WHAT IS NEEDED
Reproduce word for word the lines of the records from the line containing "persons [448, 909]" through the final line of the records, with nothing else.

>> START MATERIAL FOR THIS EXERCISE

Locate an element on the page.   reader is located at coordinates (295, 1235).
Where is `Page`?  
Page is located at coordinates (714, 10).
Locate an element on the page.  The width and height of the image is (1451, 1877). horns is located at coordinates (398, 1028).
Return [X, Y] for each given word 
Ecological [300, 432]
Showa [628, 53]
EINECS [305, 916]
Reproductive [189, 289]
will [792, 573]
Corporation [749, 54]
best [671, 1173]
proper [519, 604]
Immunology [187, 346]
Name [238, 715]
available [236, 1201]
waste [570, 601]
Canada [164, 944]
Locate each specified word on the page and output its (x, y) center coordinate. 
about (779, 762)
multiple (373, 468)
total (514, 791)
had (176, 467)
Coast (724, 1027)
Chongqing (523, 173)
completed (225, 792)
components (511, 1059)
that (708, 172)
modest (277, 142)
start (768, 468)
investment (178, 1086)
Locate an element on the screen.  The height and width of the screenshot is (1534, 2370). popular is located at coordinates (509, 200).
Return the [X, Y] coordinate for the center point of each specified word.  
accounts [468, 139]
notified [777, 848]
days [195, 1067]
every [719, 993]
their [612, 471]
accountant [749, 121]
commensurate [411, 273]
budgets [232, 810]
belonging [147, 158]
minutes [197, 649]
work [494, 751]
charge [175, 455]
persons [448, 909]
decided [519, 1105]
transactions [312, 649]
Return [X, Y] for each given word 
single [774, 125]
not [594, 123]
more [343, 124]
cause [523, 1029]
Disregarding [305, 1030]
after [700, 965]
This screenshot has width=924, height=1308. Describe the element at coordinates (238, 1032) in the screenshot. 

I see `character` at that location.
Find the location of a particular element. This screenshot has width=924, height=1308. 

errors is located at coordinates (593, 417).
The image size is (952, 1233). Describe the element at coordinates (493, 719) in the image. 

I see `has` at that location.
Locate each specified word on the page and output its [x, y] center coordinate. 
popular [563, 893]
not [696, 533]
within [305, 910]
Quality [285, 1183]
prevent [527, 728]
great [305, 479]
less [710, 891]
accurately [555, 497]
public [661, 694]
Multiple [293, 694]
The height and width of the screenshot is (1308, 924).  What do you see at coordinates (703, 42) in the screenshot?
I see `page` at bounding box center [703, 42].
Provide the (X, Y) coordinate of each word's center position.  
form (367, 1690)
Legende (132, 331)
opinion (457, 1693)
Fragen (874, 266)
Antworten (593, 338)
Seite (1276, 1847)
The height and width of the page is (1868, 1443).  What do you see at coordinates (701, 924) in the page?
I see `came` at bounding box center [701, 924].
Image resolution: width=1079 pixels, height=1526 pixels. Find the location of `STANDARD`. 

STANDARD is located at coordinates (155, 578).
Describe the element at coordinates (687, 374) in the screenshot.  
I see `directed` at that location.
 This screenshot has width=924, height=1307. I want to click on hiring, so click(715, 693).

>> END MATERIAL FOR THIS EXERCISE

WRITTEN REPLY
persons [448, 909]
decided [519, 1105]
transactions [312, 649]
Return [X, Y] for each given word 
single [774, 125]
not [594, 123]
more [343, 124]
cause [523, 1029]
Disregarding [305, 1030]
after [700, 965]
This screenshot has width=924, height=1308. Describe the element at coordinates (238, 1032) in the screenshot. 

I see `character` at that location.
Find the location of a particular element. This screenshot has width=924, height=1308. 

errors is located at coordinates (593, 417).
The image size is (952, 1233). Describe the element at coordinates (493, 719) in the image. 

I see `has` at that location.
Locate each specified word on the page and output its [x, y] center coordinate. 
popular [563, 893]
not [696, 533]
within [305, 910]
Quality [285, 1183]
prevent [527, 728]
great [305, 479]
less [710, 891]
accurately [555, 497]
public [661, 694]
Multiple [293, 694]
The height and width of the screenshot is (1308, 924).  What do you see at coordinates (703, 42) in the screenshot?
I see `page` at bounding box center [703, 42].
Provide the (X, Y) coordinate of each word's center position.  
form (367, 1690)
Legende (132, 331)
opinion (457, 1693)
Fragen (874, 266)
Antworten (593, 338)
Seite (1276, 1847)
The height and width of the page is (1868, 1443).  What do you see at coordinates (701, 924) in the page?
I see `came` at bounding box center [701, 924].
Image resolution: width=1079 pixels, height=1526 pixels. Find the location of `STANDARD`. 

STANDARD is located at coordinates (155, 578).
Describe the element at coordinates (687, 374) in the screenshot.  
I see `directed` at that location.
 This screenshot has width=924, height=1307. I want to click on hiring, so click(715, 693).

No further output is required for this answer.